Except for Teh Gays. Teh Gays are permitted automatic entry.
Boom Tish.
Every man should be comfortable in a kilt and expert at cunnilingus. If you can’t say it Gumby you probably aren’t.
while I excel at the C— word I’ll have to borrow wolfie’s kilt (promise to get it dry-cleaned after) and one of those flat hats with the ginger hair stapled to it.
Mind if I swap the cointreau for Baileys? as good champagne is hard to find out here.
Thanks for a brilliant portrait of the sleazey types women have to put up with. That guy sounds lower than crude oil.
If nobody’s told you lately how beautiful you are,Ms Razer, please accept the statement of fact from me. You are one of Earths treasures. Thanks for your brilliance and your wit.
Well, my heavens, Mr Butler! Thank you!
It must be said, of course, I suffer from unquestionably high self esteem. Brett really didn’t impact that at all.
I should say: it’s hardly just women who have to deal with these sorts of things. In my years of working in bars, I’ve seen how cruelly ladies can treat gents who dare to approach. As a young man with whom I spoke recently in the course of research said, “It’s like those little miinxes think they own the club.”

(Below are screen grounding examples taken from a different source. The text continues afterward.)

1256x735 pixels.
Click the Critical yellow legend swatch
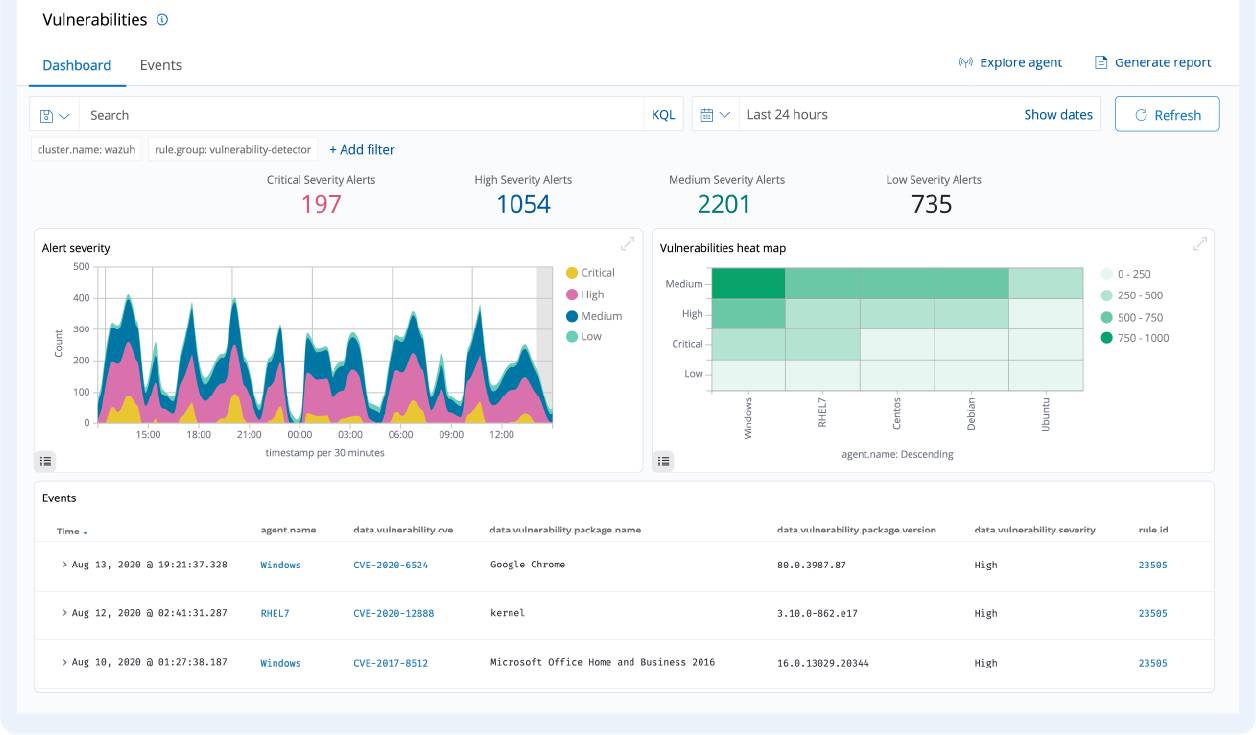572,273
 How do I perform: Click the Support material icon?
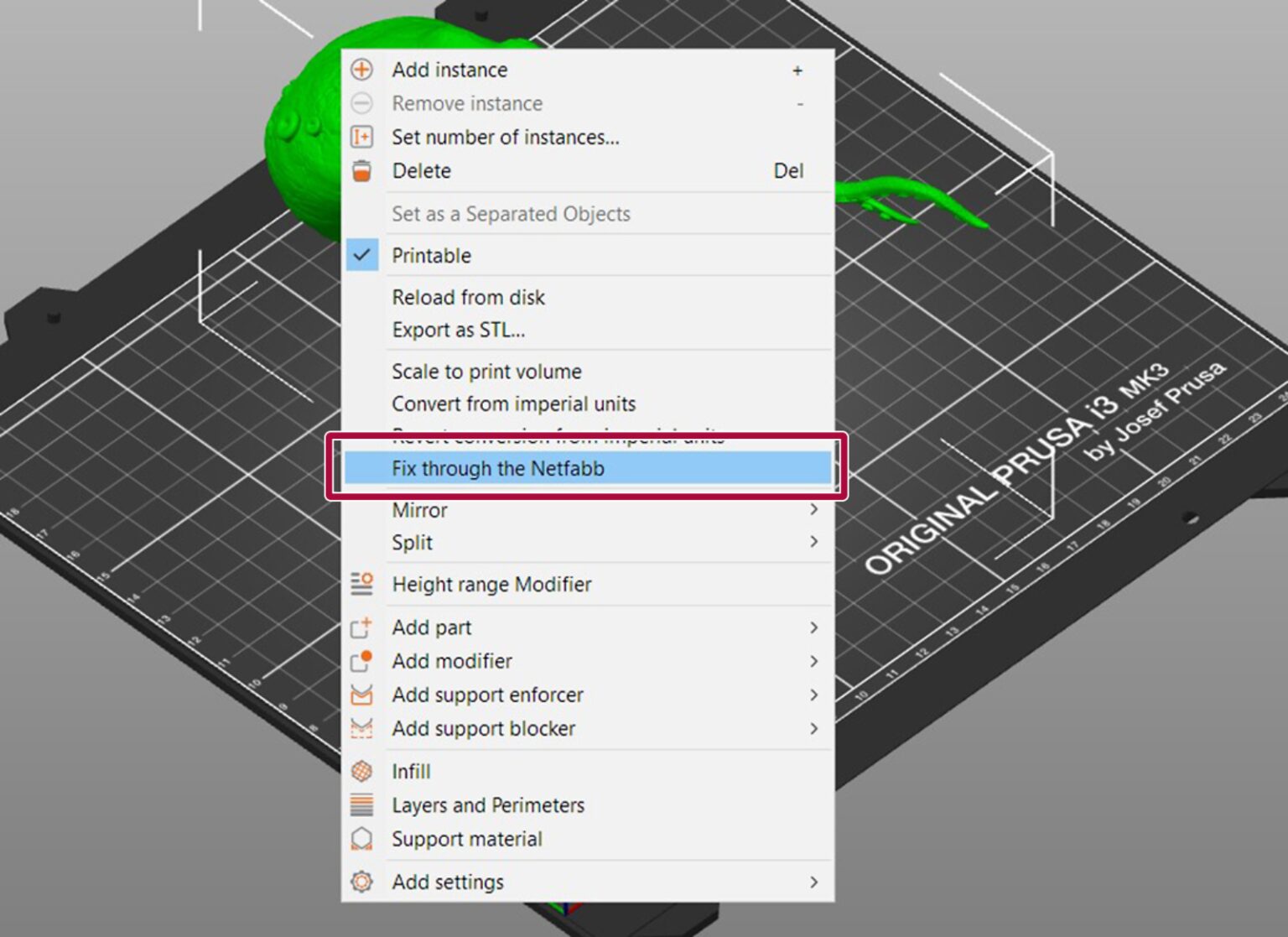click(x=361, y=838)
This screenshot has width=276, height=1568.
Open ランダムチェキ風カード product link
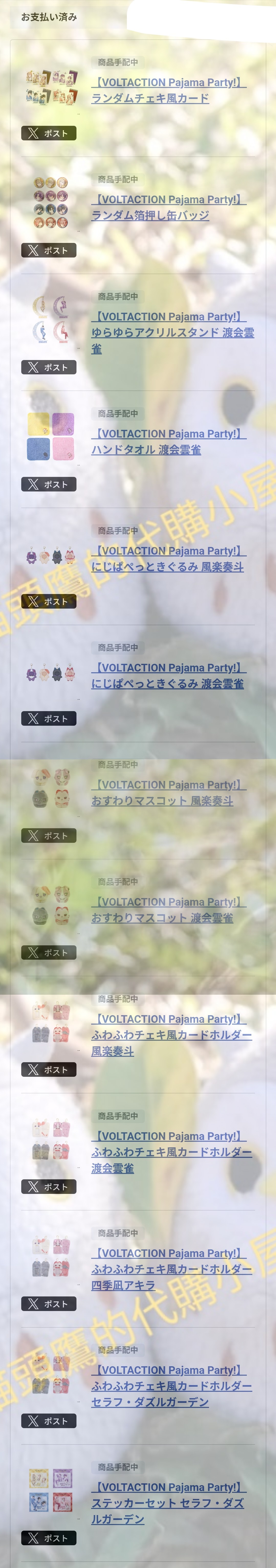[169, 90]
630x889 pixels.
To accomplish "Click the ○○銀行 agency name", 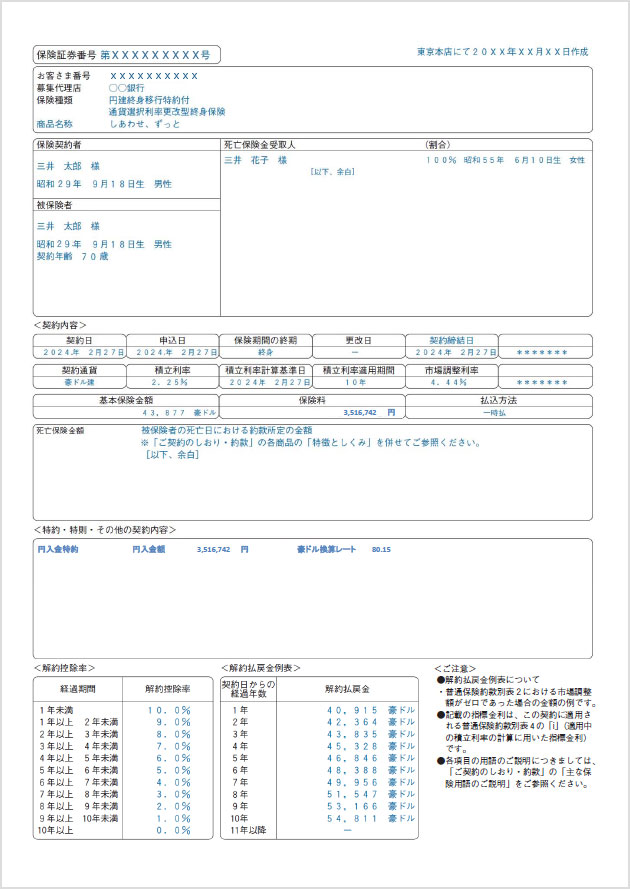I will click(126, 88).
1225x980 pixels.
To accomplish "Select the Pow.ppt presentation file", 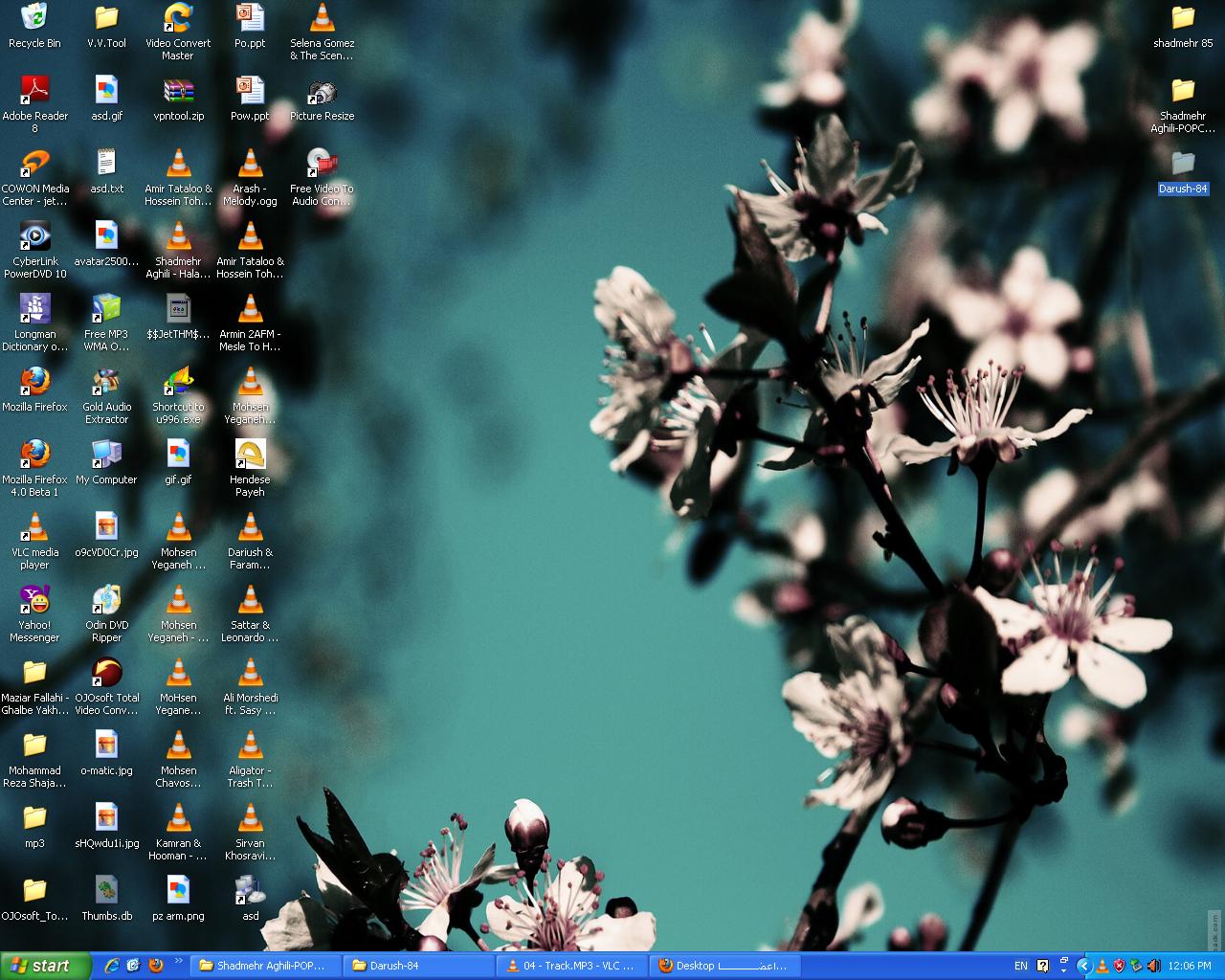I will coord(250,91).
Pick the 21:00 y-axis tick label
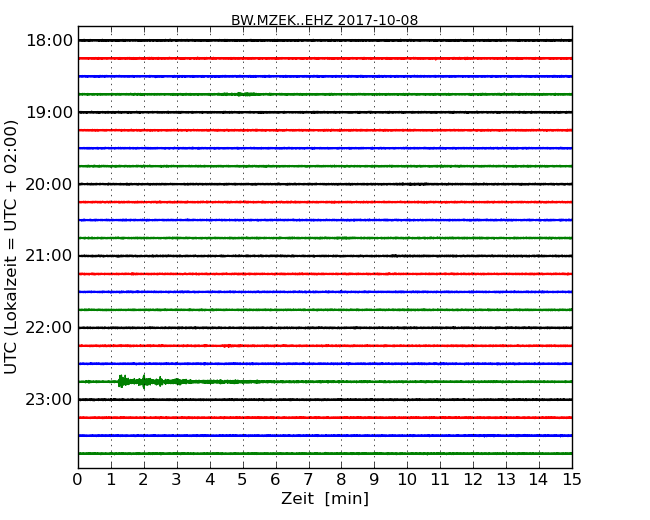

Anyhow. Why anyone goes out at all is completely beyond me. Stay in. Wait for the technological singularity and hope that a monumentally powerful labyrinth of artificial intelligence will create your perfect date.
I have heard that I have a scotch background, although I’ve never worn a kilt… kind of fancied the idea. I’m of the opinion that men would be more comfortable in something like that. As I lean to the other side of the fence… my own side? I’m not in for whatever that c-word was *blush* I’m just an innocent virginal thing who knows nothing of that. My scotch genes protest. ;)
Wolfie!
Brett sounds so desirable, it’s hard to believe he’s single. Still.
Entirely. What else would I use such an orally blessed Scotsman for. *cough*
This Scot is used purely for the purpose of illustration, I take it?!
Brill. I too mourn the lost art of face to face flirtation. Bretts are the fingernail of mollusc shell we have to suffer in order to be rewarded with cute chubby Scotsman brimming with cheek and expert cunniligus… ahem.